A British man called Richard came to live in Thailand after doing jail time for fraud in the United Kingdom. He was determined to make a mark in the steroid business. Richard had taken up with an Iranian partner named Mark, who also referred to himself as Justin. Together, the two men started an underground steroid manufacturing operation. They called it "The British Dragon", a name very similar to the popular Thai maker of Anabol. The business started simply. They would copy Thai Anabol. The two men asked a third individual, Kenneth C (CNK International) in China to mold the pink pentangle shaped tablets. The copy was excellent. So good, in fact, that the real marker of Anabol (The British Dispensary) started pressing their snake logo in their tablets, and using a golden hologram on their bottles, to differentiate from this counterfeit.
In March of 2000, under pressure from United States, Thai authorities cooperated to shut down online pharmacies in that country that illegally sold prescription drugs to customers in the United States. These pharmacies sold many drugs including Viagra, tranquilizers, and anabolic steroids.

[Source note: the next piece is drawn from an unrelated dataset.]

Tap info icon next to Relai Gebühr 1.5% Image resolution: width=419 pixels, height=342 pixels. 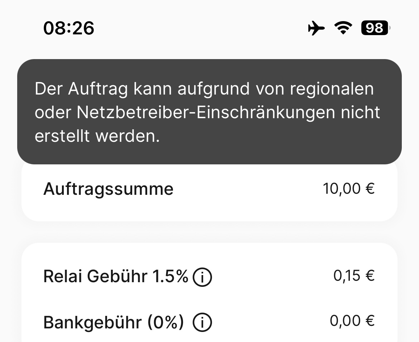202,277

All required prescriptions in the United States, and were being exported from Thailand in violation of local law. Acting on information supplied by U.S. officials, Thai police raided locations in Bangkok and Chiang Mai and arrested 22 people on suspicion of violating Thailand's drug and export laws. The Investigators seized nearly 2.5 million dosage units of drugs. This arrest would change the Thai market dramatically.
Following this series of raids it was almost impossible to get any illegal products past Thai customs. This would be the breakthrough that launched British Dragon from a small obscure operation, to an enormous multi-national steroid empire. The British Dragon organization was soon manufacturing virtually every popular steroid, both orals and injectables, under their own label. As their reputation grew, they developed their own security measures, such as hologram stickers and custom formed stoppers/caps. The expansions were very fast, and very dramatic. To their credit, the British Dragon group was very enterprising. The lab quickly became one of the leading suppliers of steroids on the black markets of many countries worldwide. Even in the U.S. market, the initials BD were well known.
I received lots of mails about British Dragon, but this one I want to quote one. It came from someone close to Richard at one time, though the source wishes to remain unnamed in the book.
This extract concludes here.